(Pixel coordinate grounding data)
━━━━━━━━━━━━━━━━

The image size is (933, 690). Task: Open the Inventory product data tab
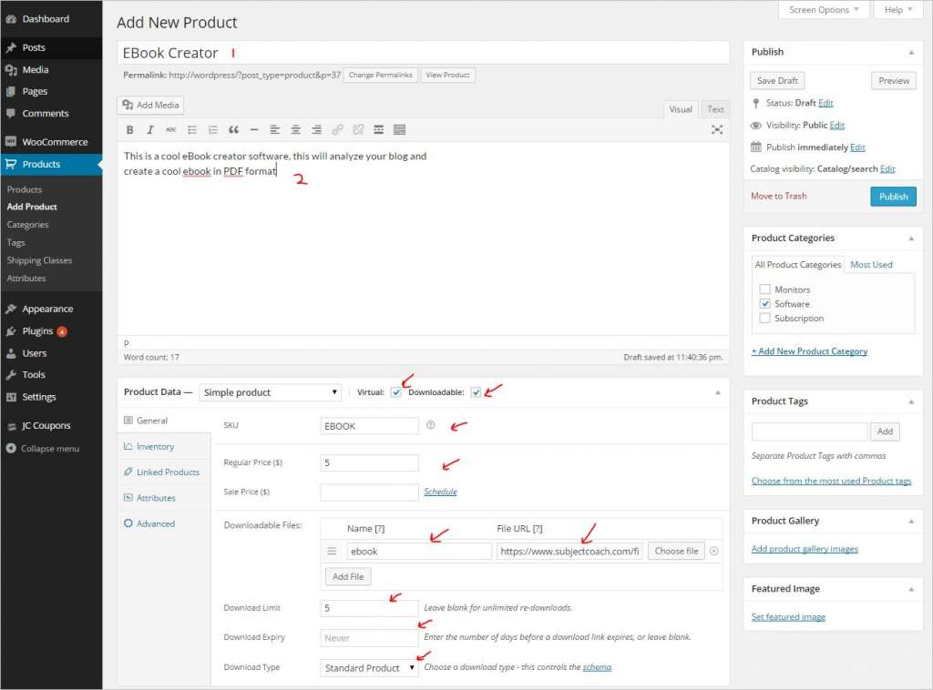pyautogui.click(x=155, y=447)
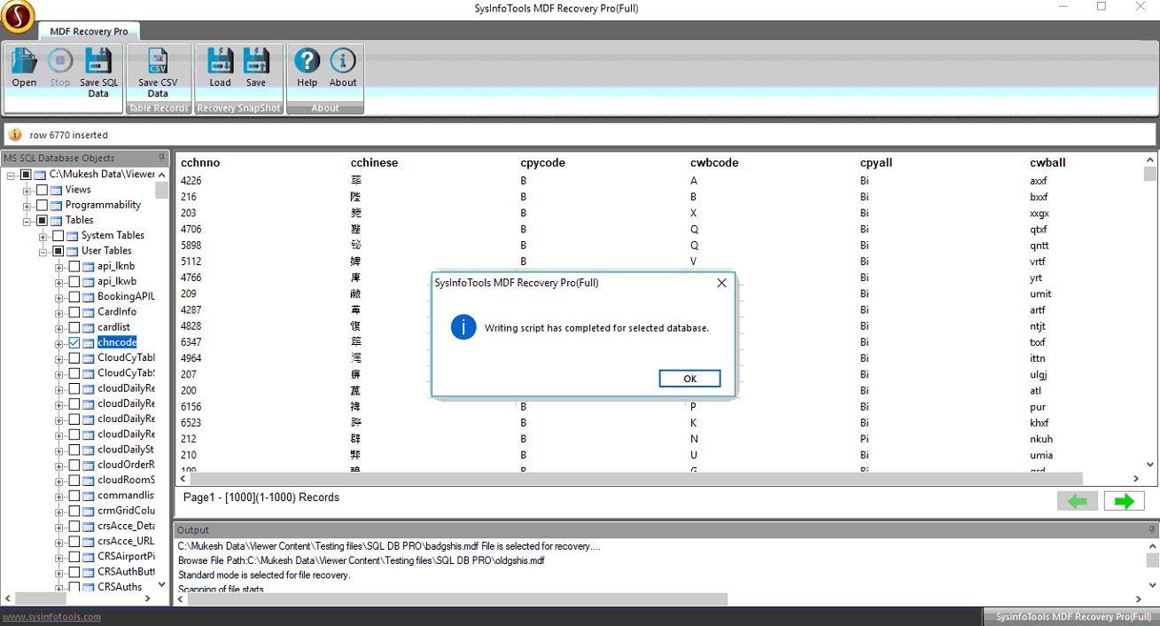Go to next page with green right arrow
The width and height of the screenshot is (1160, 626).
[1124, 502]
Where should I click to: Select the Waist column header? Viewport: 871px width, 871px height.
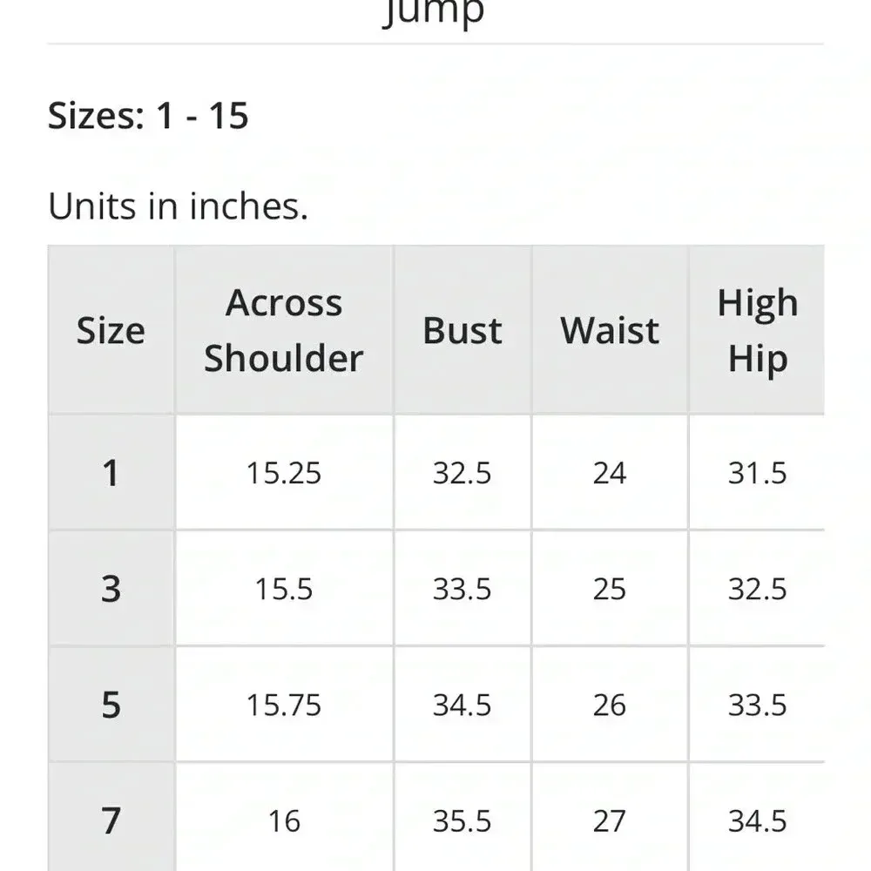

━━━━━━━━━━━━━━━━

Copy all the data exactly as written, but skip any picture.

» THE ANSWER:
The image size is (933, 690). Task: Open the Inventory product data tab
pyautogui.click(x=155, y=447)
Go to next page with green right arrow
The width and height of the screenshot is (1160, 626).
[1124, 502]
Where should I click to: Select the Waist column header? Viewport: 871px width, 871px height.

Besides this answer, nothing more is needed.